TASK GOAL: The answer should hold only the lines from the one containing "You are a computer-use" through the one containing "The width and" in the entries below, copied exactly, without pictures.

INPUT FOR THIS TASK:
= Beginning of Section =

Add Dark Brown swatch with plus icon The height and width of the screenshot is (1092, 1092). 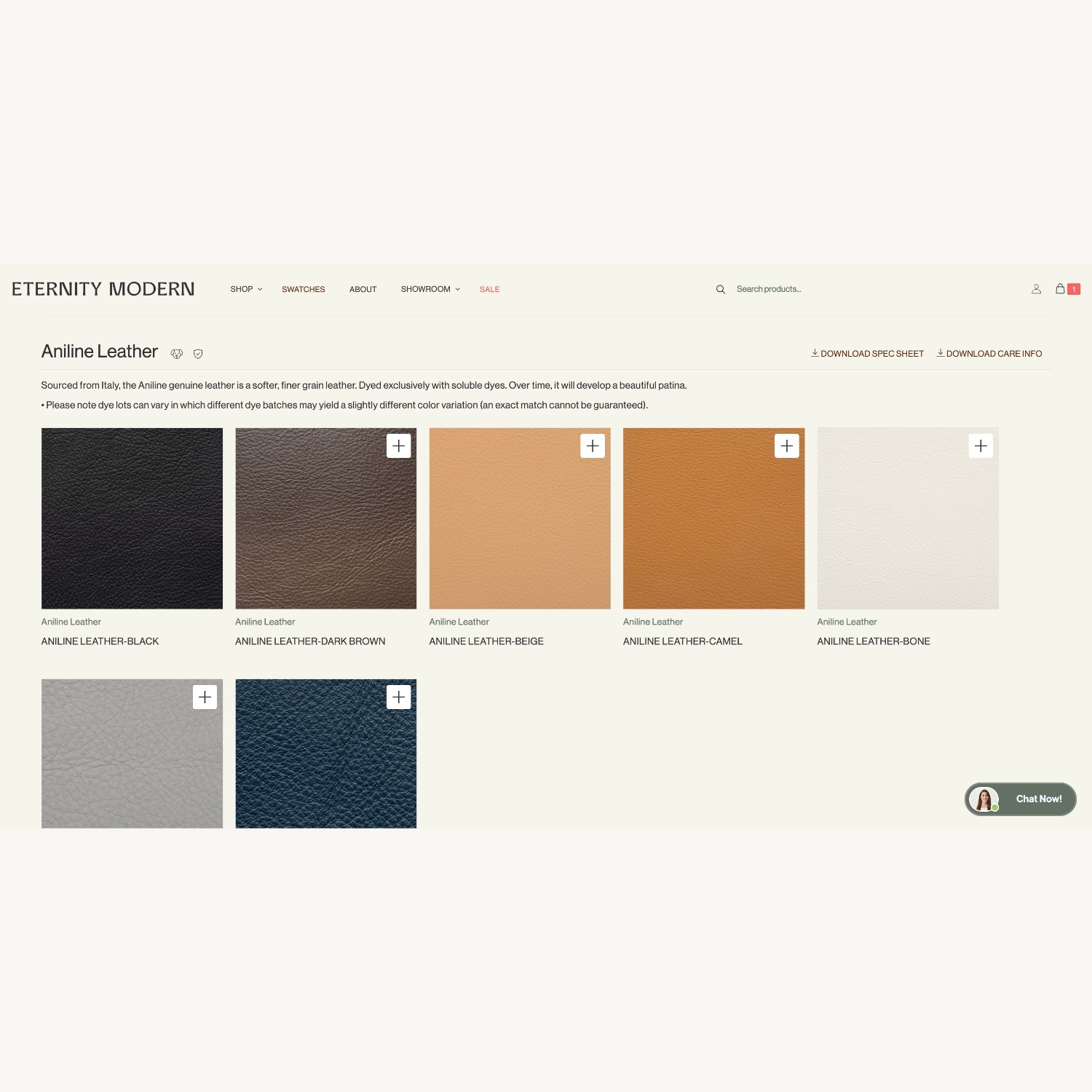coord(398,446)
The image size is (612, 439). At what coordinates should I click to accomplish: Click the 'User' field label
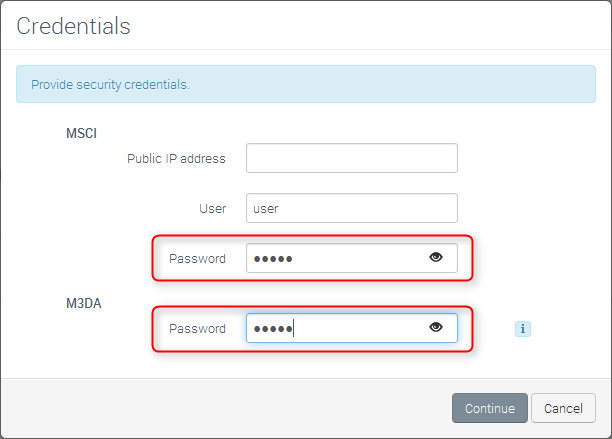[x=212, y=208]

= End of Section =
= Beginning of Section =

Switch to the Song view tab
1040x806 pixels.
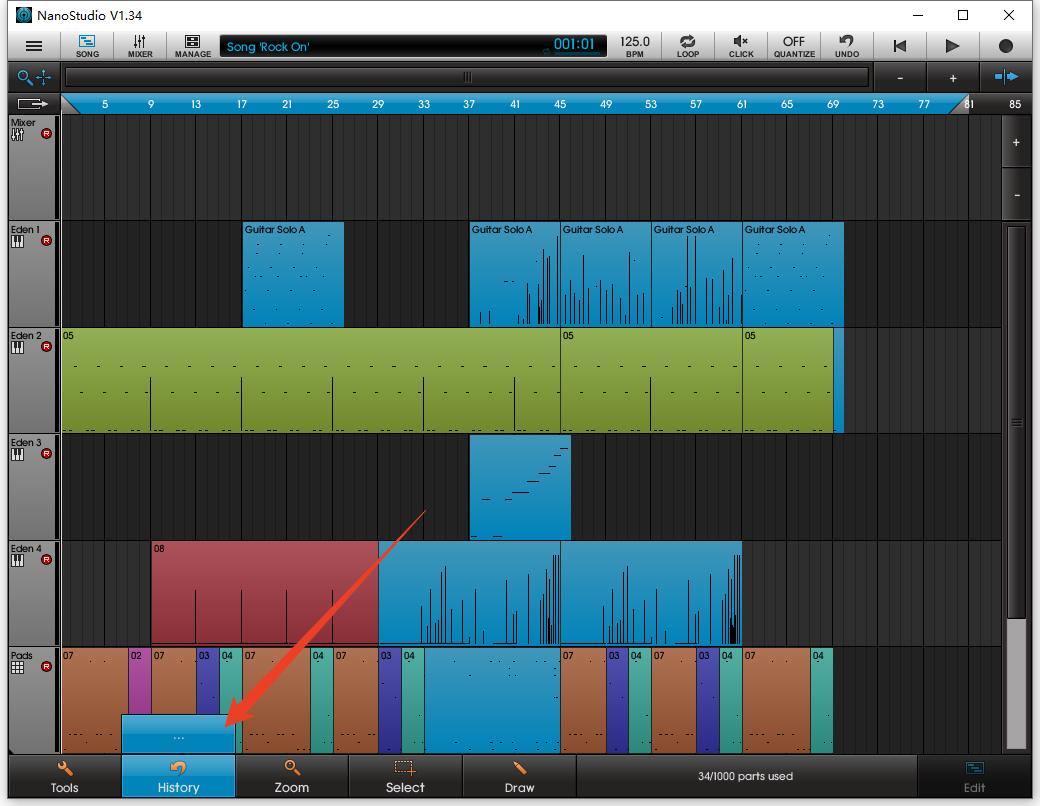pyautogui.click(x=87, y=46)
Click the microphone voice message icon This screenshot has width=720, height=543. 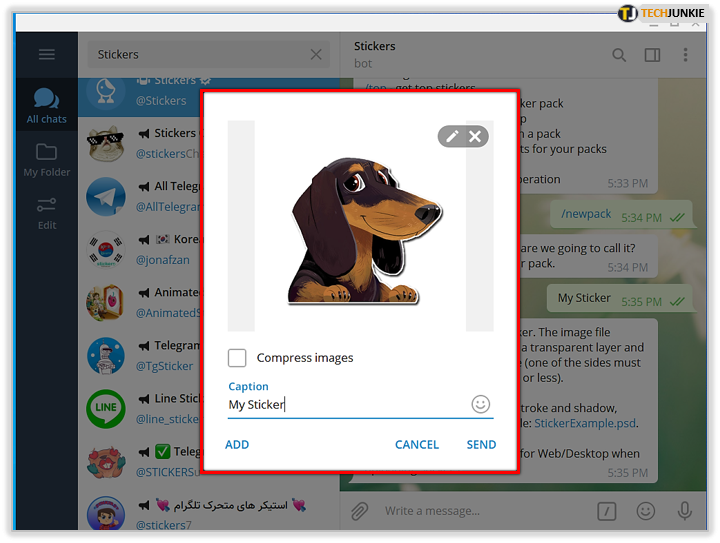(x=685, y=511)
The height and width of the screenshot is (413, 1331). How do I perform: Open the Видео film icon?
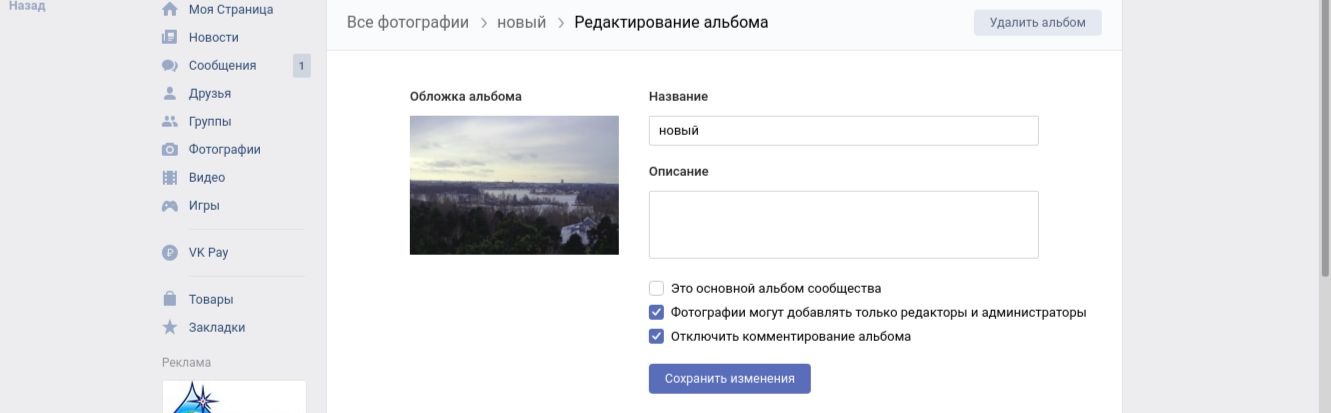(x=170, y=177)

= End of Section =
= Beginning of Section =

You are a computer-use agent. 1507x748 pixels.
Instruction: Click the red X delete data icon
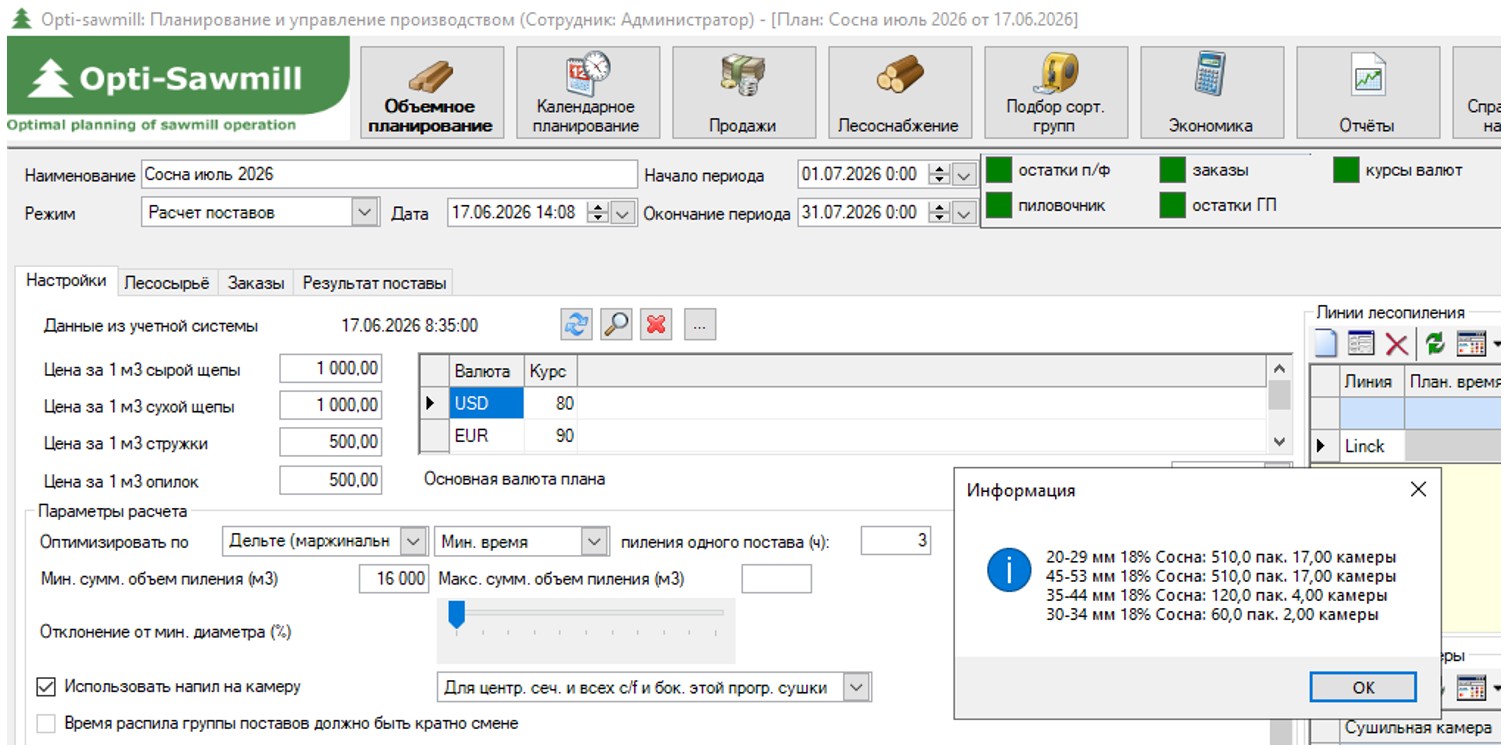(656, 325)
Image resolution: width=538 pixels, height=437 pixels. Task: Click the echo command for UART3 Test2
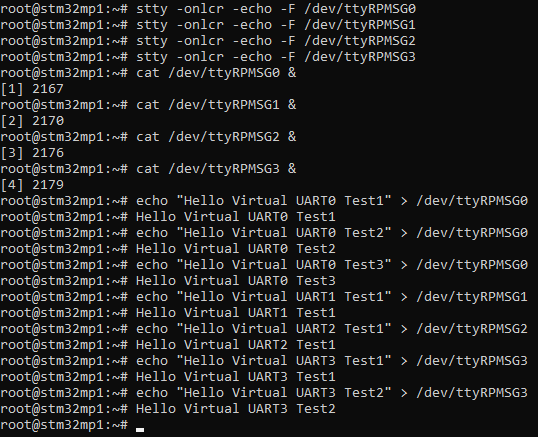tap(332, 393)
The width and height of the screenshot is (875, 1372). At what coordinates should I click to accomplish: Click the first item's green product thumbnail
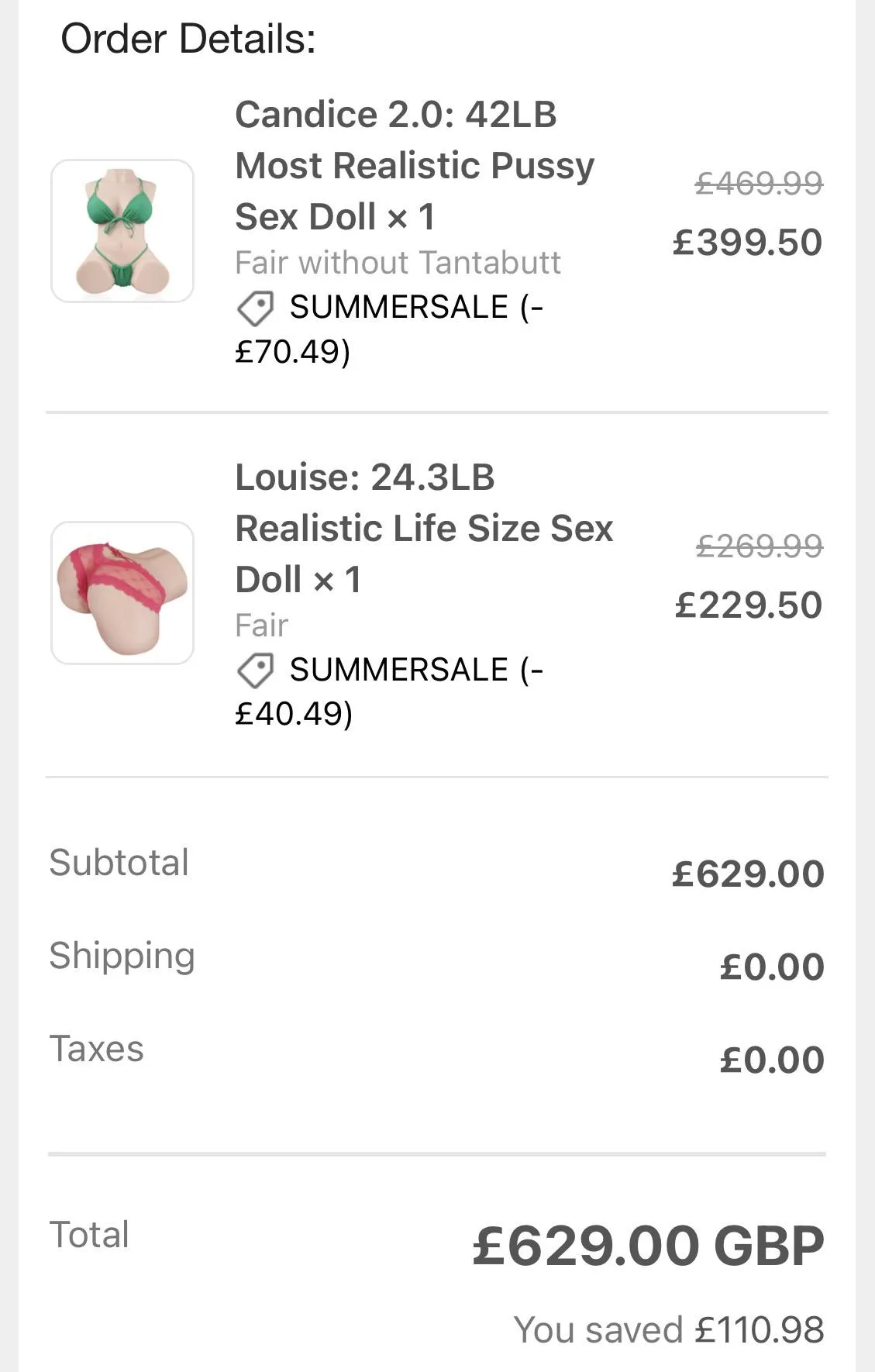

= End of Section =

TASK RESPONSE:
You are a computer-use agent. 1507x748 pixels.
Instruction: Click the red X delete data icon
(656, 325)
Image resolution: width=538 pixels, height=437 pixels. Task: Click the echo command for UART3 Test2
tap(332, 393)
The width and height of the screenshot is (875, 1372). At what coordinates should I click to accomplish: Click the first item's green product thumbnail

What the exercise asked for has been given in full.